[PROMPT]: Below are the records. Retype exactly the lines between the lines holding "Given: Click the forward navigation arrow" and "1431x840 pixels.", inclusive.

[DATA TO USE]:

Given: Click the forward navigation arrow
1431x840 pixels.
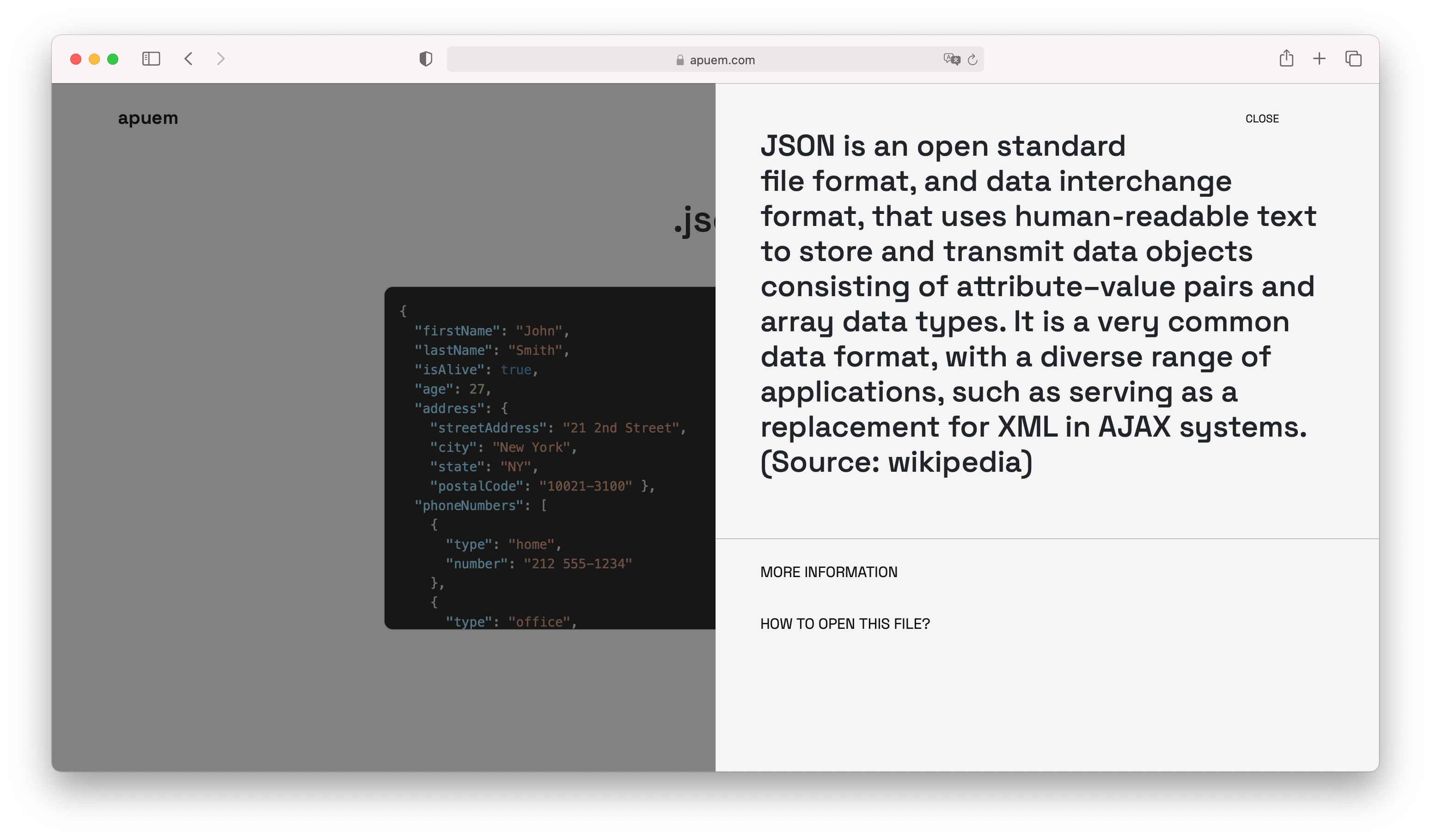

--

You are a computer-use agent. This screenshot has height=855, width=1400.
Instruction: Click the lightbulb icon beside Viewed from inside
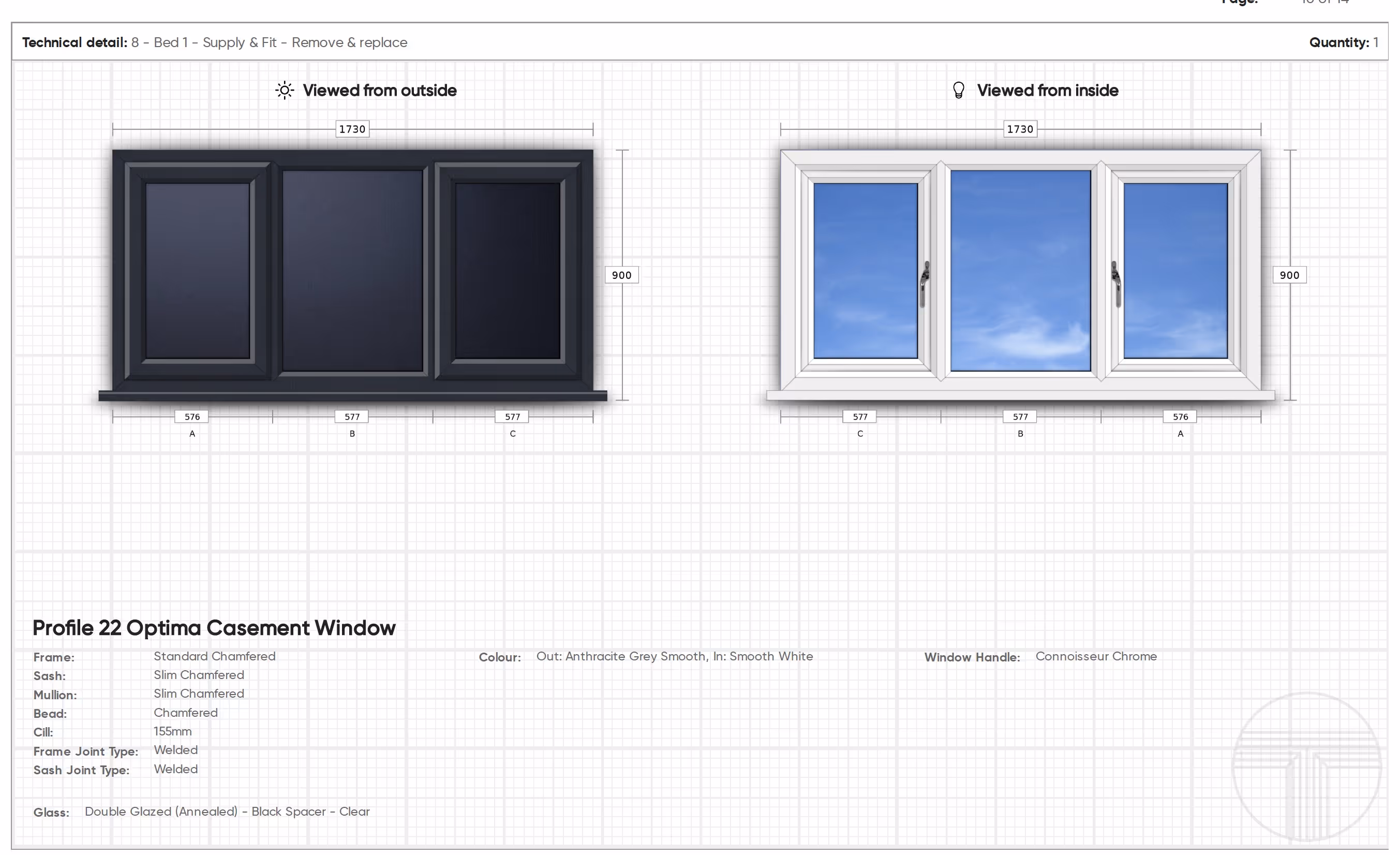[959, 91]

[RESPONSE AREA]:
Given: Click the forward navigation arrow
1431x840 pixels.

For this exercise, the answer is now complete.